Naraine described a decision-making process that could be “tumultuous” under MLSE’s previous governance structure, in which a board of directors included representatives from Rogers and Bell, along with Tanenbaum.

“Part of the challenge that MLSE always had in its evolution was having multiple cooks in the kitchen and trying to please multiple parties. That can be tough at times,” Naraine said in an interview.

“By Rogers now owning 100 per cent of MLSE, what they’re able to do is have less cooks in the kitchen, have a dedicated chef and with a dedicated vision for what the menu should look like and how best to serve the patrons coming in to eat.”

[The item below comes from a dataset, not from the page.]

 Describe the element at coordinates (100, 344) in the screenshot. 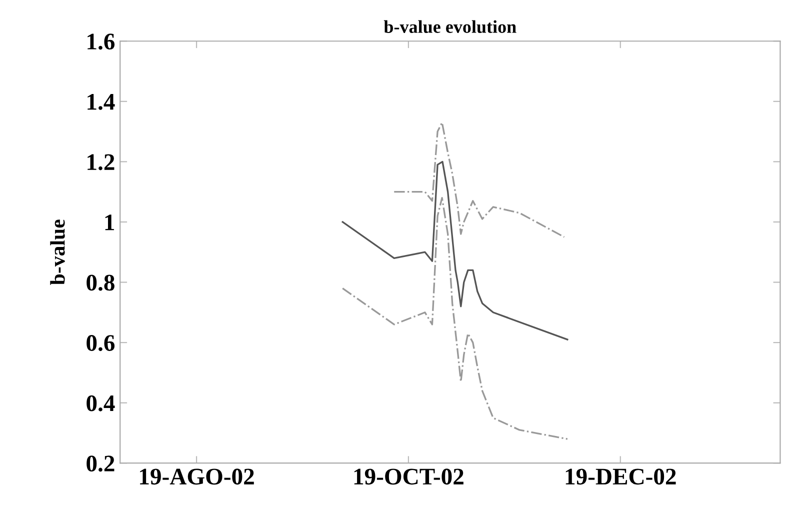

Rogers expects the deal, which is subject to league approvals, to close in the fourth quarter of this year.

The company said full ownership will strengthen its ability to drive long-term growth across its businesses.

“The strategic value of our sports business is even greater when you combine it with our core connectivity business — it gives us a unique value proposition to compete in a very crowded marketplace,” Staffieri said.

In addition to MLSE, Rogers owns the Toronto Blue Jays baseball team, Rogers Centre and Sportsnet.

Earlier this year, Rogers chief financial officer Glenn Brandt said the telecom giant planned to combine its Rogers Sports & Media subsidiary, including the Blue Jays and Rogers Centre, with MLSE.

The company intends to sell a minority stake in the consolidated Rogers sports, media and entertainment assets over the course of the next year.

Analysts said the deal with Kilmer implies a total value for MLSE of $17.4 billion, a 39 per cent increase from the $12.5-billion valuation implied when Rogers announced the acquisition of BCE’s stake.

“Full ownership was well-telegraphed. What is more relevant is the price paid, which sets a new benchmark valuation,” said Scotiabank analyst Maher Yaghi in a note.

He said valuations for the Blue Jays are estimated around $3.6 billion to $4 billion.

“Combined with the $17.4 billion, Rogers is underwriting a much higher sports asset value than investors assumed.”

Rogers also has partnerships with the Vancouver Canucks, Edmonton Oilers, Calgary Flames, the NHL, the NBA, MLB and Live Nation. 

Its new 12-year, $11-billion agreement for the national rights to NHL games in Canada starts in the upcoming 2026-27 season.